TASK INSTRUCTIONS
Transcribe exactly, and without pictures, the lines from the one that contains "Reply to 单纯觉得好笑没有别的意思" through the last line of the material.

-- Opening Marker --

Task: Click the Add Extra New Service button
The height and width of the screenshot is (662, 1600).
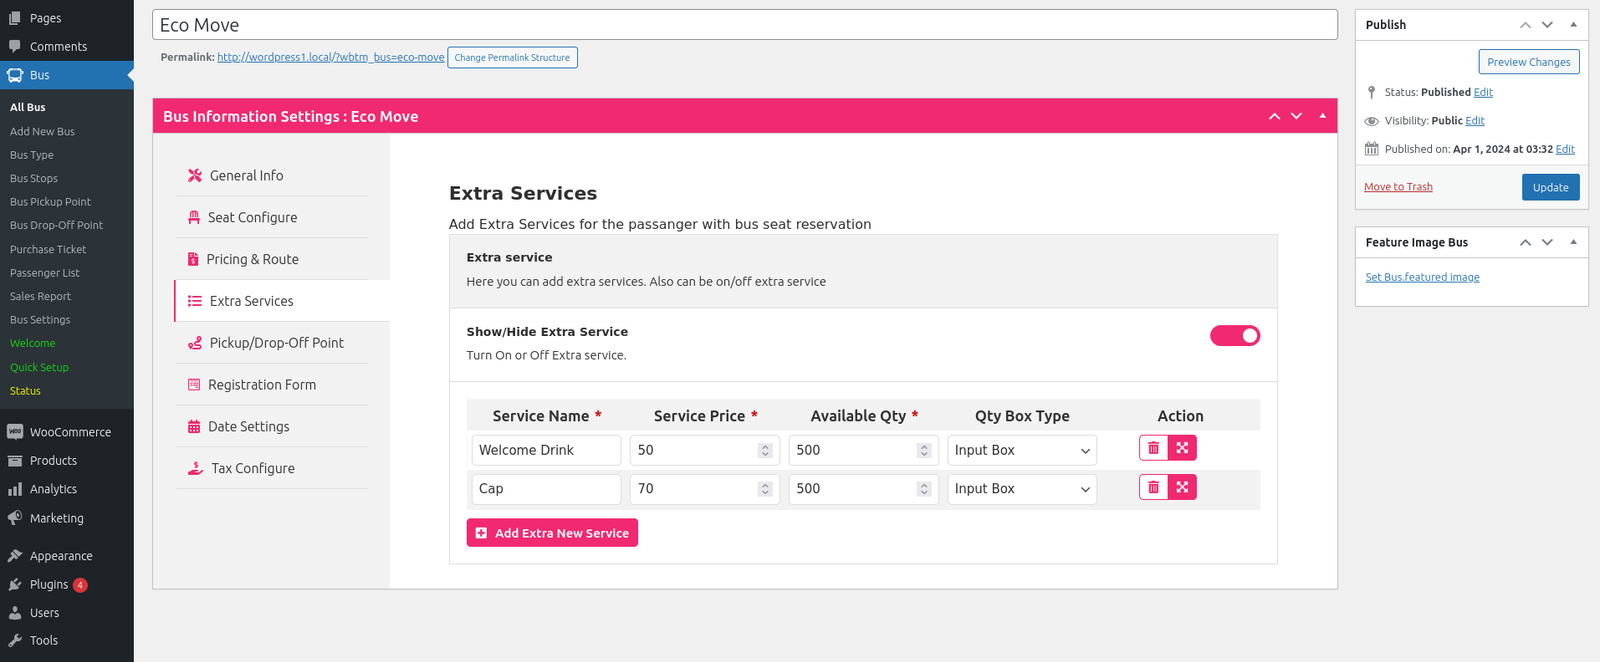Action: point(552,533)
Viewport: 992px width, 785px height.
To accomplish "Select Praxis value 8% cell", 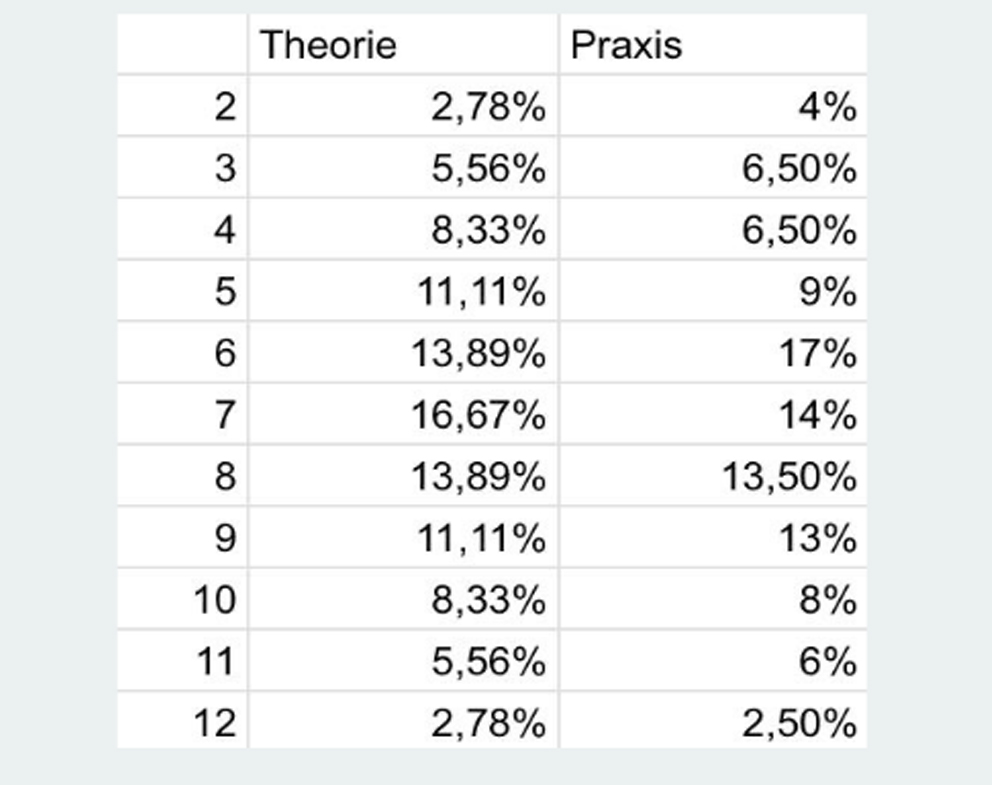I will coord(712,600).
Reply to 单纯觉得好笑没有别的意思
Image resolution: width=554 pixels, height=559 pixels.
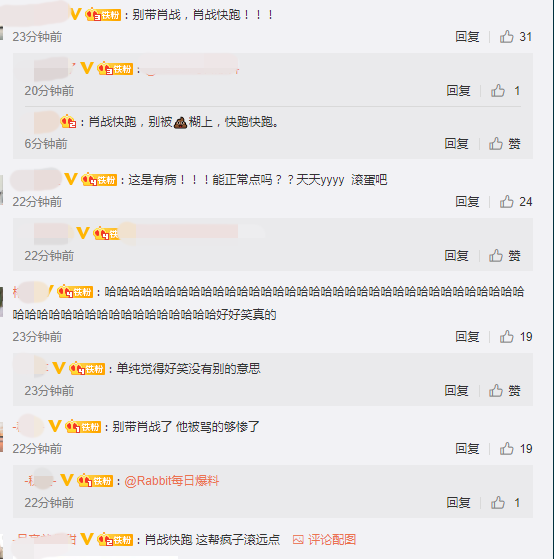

-- Closing Marker --

RESPONSE BELOW
Reply to 单纯觉得好笑没有别的意思
Image resolution: width=554 pixels, height=559 pixels.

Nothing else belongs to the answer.